YOUR OBJECTIVE
Reproduce word for word every line of the records from the one containing "How do I perform: Click" down to the one containing "Given: Open the Tool Presets panel icon", including both of those lines, and leave out the pictures.

RECORDS FOR PROCESSING

start

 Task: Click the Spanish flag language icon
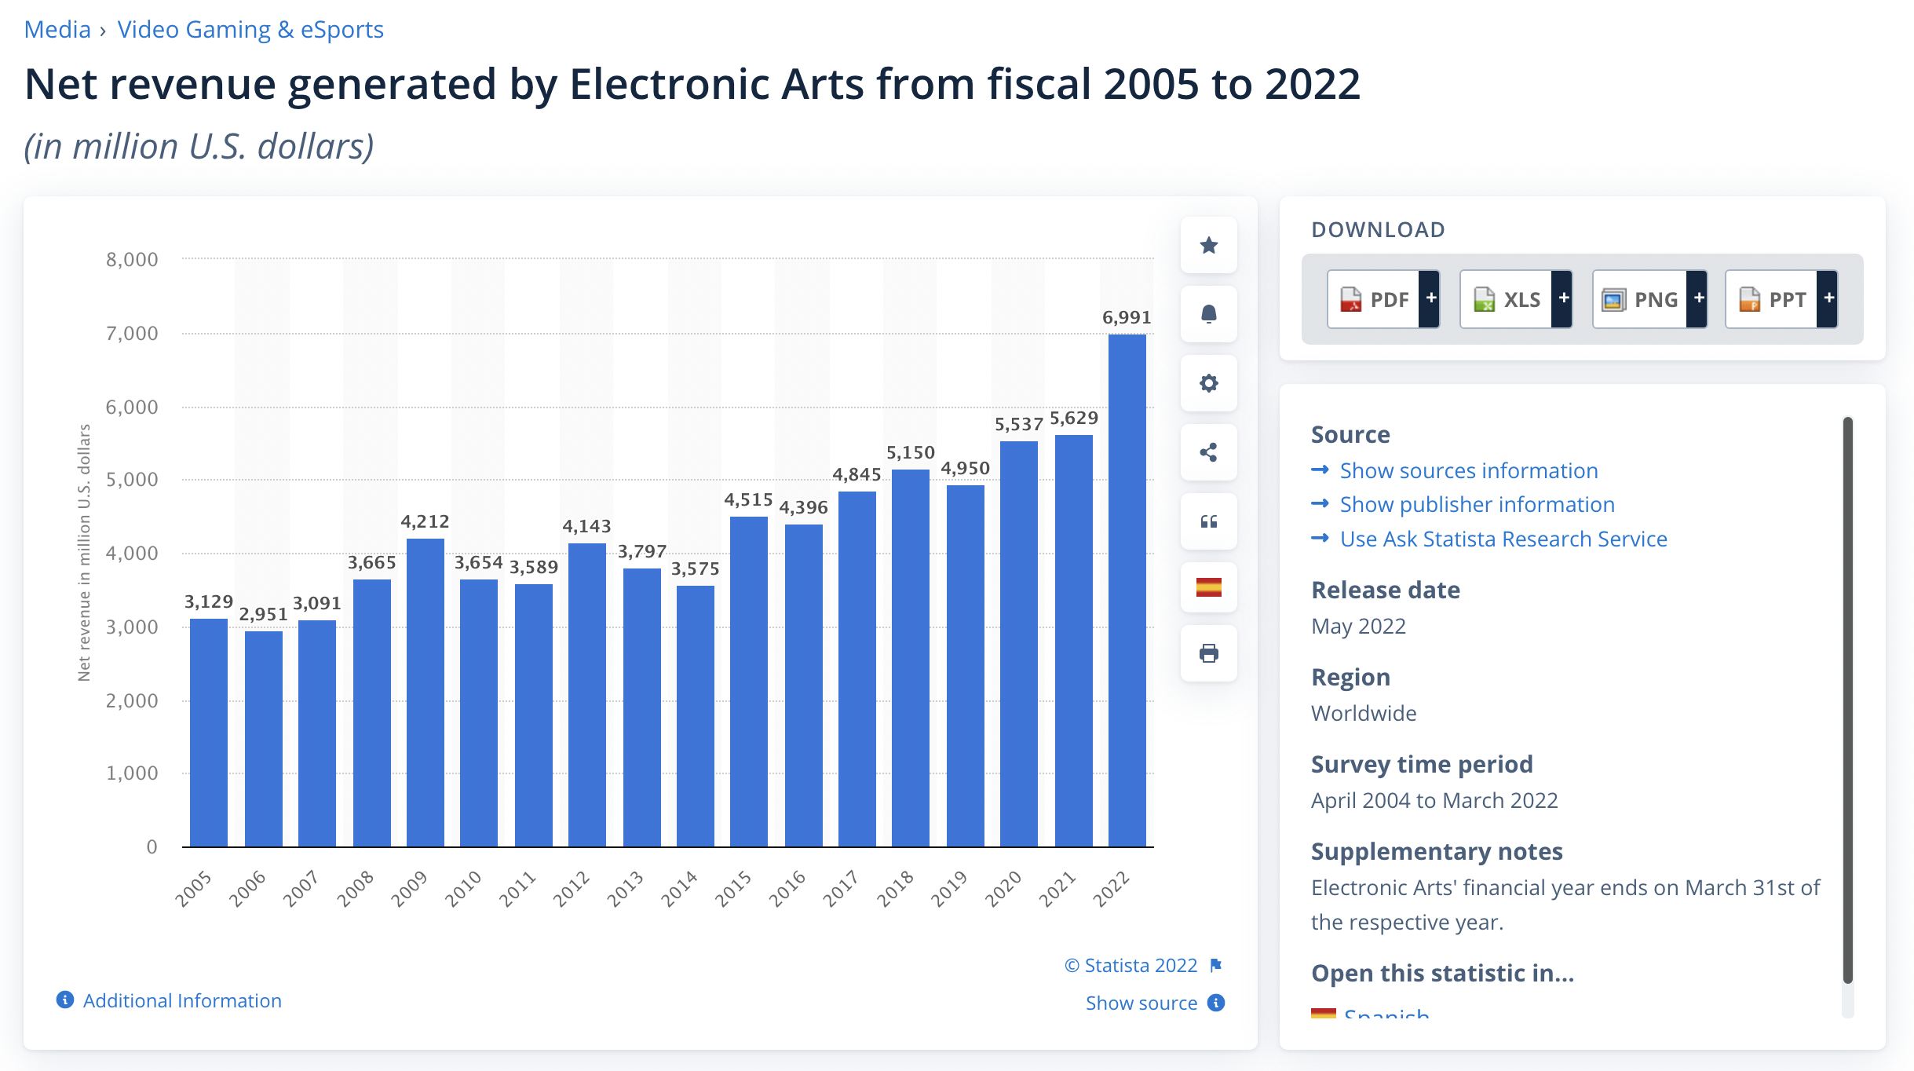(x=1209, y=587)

end
start

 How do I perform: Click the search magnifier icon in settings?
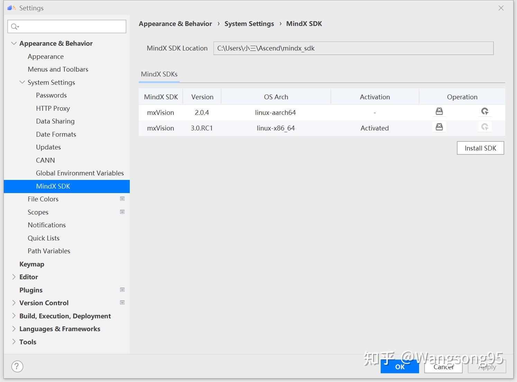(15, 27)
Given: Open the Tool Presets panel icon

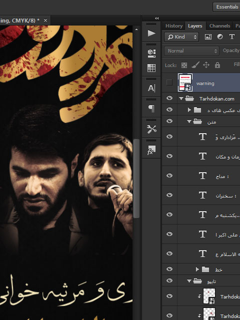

end
start

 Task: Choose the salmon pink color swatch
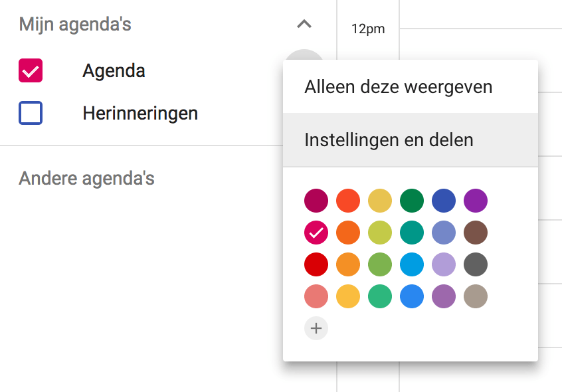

end

EXERCISE ANSWER
 How do I perform: Click the search magnifier icon in settings?
(15, 27)
Given: Open the Tool Presets panel icon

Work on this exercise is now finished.